* _Work task_: For the data that follows, give the number of lines in which "ليفربول" appears. Add nothing to it.
╔══
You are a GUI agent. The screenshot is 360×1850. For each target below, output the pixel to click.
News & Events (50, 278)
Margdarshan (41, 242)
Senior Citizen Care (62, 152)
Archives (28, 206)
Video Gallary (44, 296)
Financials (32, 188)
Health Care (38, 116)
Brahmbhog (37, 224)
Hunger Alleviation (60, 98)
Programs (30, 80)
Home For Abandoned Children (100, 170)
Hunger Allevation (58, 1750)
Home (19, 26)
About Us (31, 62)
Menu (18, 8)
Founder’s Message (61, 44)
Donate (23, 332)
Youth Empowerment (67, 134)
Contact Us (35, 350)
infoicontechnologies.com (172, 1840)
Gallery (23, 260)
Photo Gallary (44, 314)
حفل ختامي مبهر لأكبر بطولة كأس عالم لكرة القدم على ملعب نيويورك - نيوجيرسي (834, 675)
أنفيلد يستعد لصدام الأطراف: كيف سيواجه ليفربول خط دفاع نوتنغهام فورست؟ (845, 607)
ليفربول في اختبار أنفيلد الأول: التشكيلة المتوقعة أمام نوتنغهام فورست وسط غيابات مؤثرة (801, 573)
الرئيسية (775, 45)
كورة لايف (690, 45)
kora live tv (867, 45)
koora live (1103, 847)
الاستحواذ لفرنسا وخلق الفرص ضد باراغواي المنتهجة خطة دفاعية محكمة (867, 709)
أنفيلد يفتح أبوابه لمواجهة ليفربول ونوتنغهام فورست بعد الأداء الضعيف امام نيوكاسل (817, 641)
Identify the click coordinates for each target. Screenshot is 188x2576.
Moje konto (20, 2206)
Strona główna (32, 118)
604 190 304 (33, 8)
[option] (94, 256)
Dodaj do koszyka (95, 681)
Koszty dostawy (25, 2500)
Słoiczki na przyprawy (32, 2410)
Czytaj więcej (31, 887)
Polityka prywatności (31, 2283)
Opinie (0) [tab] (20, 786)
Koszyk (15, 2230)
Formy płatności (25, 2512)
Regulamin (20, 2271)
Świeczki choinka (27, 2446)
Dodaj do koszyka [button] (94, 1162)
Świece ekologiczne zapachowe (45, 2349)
╚══
* _Problem solution_: 3